And well they might, for if there’s one thing we know about beige it’s that no one wants to call it by its name. Beige, as a word and as a descriptor, out-greys even grey for sheer drab, formless, nothingy neutrality. But ‘fawn’? Oh, bang on the money for your new suit this spring, and you can pair it with a taupe trench coat once it’s too warm for your camel overcoat. Or consider ‘toast’ (brown presumably, wholemeal or otherwise) – selected by New York’s mighty-sounding Pantone Color Institute as a key fashionable shade this past Fall. Just add Marmite.
However many recherché beige variants we identify and label – and there are over 30 in the Farrow & Ball catalogue alone – there can never be enough, because right now it’s everywhere. The apologetic colour of the cosmos has crept through our most stylish earthly surrounds like knotweed, spreading its mollifying tastefulness across modern life. It’s invading our restaurants and workspaces; it’s in the clothes we wear and the things we buy. It’s modern branding dynamite.
‘Colour trends go in cycles – 20 years ago you’d run a million miles from beige, because it was a ’70s colour, but it’s being reinvented,’ says Stephen Westland, Professor of Colour Science at the University of Leeds. ‘Beige is nostalgic – it’s calming, traditional and slightly old-fashioned,’ he explains. ‘It’s a very uncolourful colour.’
Well, yes. What, then, does it say of us that the era’s most fashionable tone is barely a colour at all? Let us examine a few of its primary habitats.
There is perhaps no greater symbol of the Age of Beige than the milk foam ripple of the perfectly poured, not-so-cosmic latte; it puts the mug into smug as the inescapable mainstay of Instagram’s most beige format, the overhead still-life, or #flatlay.
But coffee is beige in an almost profound way. It’s not simply the colour, it’s what it has come to represent – our quest to be soothed and reassured. No wonder exposed natural wood, old furniture and other ‘as found’ materials form the blueprint for the coffee shop.
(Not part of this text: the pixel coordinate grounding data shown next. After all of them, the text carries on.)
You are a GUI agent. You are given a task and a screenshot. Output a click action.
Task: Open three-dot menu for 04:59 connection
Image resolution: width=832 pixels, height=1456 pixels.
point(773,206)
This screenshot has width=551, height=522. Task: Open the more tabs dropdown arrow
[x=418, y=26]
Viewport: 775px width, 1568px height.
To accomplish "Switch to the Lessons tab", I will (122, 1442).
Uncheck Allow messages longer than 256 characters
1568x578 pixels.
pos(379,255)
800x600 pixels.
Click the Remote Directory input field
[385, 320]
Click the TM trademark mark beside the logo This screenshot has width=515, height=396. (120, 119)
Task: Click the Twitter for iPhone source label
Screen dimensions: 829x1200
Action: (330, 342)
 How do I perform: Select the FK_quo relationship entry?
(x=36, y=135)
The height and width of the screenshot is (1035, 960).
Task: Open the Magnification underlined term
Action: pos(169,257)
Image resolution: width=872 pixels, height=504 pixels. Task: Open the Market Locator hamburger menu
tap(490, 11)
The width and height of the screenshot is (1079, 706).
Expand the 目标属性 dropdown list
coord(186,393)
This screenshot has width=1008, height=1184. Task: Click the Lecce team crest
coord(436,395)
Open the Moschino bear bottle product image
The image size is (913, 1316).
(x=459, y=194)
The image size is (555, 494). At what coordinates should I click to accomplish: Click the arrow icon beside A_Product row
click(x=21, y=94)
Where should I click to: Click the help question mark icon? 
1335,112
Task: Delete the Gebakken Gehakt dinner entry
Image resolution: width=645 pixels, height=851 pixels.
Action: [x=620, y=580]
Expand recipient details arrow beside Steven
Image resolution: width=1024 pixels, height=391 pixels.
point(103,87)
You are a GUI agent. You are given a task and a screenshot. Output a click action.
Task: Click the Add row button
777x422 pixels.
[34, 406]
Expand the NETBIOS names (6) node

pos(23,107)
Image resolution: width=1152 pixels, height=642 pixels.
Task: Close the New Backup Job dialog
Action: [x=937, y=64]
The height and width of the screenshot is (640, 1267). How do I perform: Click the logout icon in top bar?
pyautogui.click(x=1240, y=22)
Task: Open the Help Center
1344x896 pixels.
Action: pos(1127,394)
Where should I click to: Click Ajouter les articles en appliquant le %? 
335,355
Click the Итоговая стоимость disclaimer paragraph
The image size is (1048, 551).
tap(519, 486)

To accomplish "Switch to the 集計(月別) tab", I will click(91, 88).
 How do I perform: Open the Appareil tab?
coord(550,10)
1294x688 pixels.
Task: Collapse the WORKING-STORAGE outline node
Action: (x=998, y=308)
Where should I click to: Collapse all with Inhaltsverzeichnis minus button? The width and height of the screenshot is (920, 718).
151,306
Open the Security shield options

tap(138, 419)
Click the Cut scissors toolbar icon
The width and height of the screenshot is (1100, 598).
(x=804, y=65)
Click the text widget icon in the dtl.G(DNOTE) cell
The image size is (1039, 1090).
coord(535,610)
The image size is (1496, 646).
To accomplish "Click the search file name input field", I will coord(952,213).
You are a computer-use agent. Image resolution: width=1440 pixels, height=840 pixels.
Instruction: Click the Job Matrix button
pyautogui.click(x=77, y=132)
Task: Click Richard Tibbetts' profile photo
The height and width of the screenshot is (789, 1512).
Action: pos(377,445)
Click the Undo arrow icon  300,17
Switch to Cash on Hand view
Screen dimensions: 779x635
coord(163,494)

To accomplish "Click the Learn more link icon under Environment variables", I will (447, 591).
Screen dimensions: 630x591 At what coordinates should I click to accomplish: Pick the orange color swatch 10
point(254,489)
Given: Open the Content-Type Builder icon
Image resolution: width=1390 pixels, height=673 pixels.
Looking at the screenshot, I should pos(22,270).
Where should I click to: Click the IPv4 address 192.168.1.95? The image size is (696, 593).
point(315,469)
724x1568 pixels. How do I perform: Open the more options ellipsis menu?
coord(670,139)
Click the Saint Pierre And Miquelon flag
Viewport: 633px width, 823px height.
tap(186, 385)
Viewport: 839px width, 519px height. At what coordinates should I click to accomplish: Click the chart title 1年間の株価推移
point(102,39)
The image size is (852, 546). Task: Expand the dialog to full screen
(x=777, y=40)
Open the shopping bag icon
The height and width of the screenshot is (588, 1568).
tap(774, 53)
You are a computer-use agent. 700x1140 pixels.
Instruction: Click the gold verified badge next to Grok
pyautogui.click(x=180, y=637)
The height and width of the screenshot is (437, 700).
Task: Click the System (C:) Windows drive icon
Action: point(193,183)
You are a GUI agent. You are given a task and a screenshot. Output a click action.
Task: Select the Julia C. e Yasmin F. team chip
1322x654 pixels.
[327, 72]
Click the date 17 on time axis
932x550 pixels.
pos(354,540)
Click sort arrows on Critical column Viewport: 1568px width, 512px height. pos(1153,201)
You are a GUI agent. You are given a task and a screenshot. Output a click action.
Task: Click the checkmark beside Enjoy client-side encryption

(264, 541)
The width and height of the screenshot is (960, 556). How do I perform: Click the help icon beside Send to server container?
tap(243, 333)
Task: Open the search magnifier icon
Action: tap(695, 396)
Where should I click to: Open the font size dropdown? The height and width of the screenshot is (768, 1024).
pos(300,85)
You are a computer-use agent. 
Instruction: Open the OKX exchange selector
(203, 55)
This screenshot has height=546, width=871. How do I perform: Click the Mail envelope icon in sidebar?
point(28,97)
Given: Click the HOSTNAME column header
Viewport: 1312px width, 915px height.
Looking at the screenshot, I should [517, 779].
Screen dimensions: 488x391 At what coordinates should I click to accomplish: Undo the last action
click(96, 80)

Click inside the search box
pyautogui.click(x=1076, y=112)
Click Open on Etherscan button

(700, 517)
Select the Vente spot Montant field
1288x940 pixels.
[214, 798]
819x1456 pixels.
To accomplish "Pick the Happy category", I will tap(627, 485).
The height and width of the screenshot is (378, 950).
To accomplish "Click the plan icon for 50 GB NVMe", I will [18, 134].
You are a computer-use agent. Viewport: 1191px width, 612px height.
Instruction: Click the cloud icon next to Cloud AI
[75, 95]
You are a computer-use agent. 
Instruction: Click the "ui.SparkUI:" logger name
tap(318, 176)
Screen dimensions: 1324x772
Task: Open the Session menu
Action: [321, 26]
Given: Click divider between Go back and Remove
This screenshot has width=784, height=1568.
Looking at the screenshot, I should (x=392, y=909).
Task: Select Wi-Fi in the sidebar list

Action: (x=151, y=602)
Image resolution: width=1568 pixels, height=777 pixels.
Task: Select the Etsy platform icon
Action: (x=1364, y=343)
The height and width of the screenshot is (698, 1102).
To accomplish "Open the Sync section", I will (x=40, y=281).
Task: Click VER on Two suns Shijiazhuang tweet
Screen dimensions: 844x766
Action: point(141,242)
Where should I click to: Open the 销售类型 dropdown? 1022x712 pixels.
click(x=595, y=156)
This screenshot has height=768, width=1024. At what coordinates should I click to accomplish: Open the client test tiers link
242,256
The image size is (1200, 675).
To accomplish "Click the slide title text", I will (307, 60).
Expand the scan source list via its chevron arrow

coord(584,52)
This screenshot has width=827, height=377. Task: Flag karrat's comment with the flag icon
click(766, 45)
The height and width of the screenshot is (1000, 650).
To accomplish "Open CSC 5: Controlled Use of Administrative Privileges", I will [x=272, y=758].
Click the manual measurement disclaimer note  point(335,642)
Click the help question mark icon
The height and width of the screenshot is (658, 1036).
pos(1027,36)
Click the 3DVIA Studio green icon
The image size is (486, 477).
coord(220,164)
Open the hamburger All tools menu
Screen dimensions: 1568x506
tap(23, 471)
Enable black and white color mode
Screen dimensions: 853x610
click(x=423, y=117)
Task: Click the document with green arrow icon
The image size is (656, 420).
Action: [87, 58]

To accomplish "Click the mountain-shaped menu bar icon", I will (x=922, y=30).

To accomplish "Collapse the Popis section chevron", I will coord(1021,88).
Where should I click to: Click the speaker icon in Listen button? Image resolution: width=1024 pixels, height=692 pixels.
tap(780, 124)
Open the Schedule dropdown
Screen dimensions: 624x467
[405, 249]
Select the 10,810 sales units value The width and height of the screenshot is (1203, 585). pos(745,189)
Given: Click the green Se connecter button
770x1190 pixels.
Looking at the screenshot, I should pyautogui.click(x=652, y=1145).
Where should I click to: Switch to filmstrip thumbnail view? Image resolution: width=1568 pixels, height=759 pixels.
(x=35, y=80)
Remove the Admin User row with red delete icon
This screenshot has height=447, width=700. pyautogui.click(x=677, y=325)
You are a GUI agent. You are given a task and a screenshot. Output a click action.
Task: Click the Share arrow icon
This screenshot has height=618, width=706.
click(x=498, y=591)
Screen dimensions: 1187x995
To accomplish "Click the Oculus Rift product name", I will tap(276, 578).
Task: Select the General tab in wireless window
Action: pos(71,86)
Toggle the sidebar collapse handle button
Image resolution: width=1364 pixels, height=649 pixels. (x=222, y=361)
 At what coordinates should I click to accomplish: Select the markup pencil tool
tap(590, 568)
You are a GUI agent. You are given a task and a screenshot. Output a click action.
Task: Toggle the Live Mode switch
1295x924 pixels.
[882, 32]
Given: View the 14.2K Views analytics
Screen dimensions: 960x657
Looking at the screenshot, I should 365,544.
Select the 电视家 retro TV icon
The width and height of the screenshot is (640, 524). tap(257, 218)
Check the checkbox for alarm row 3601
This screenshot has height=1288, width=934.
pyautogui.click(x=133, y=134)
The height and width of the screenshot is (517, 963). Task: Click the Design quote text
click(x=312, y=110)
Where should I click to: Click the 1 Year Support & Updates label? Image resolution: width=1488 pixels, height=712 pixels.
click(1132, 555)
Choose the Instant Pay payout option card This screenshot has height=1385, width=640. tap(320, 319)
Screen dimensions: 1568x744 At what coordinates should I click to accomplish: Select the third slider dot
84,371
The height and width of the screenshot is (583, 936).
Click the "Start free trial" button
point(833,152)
It’s a retreat from the scariness, noise and amped-up pressures of a world in tumult; a world that we inhale, in full colour saturation, through our digital lives.
‘Our screens are incredibly colourful and intimidating, and stressful,’ says Westland. ‘In the 1980s and ’90s, it was very different, we craved colour and you saw it everywhere, but now we have too much of it in a different way. Beige is nostalgic, and we’re looking backwards much more, to when things seemed simpler, less stressful, and less ashy, too.’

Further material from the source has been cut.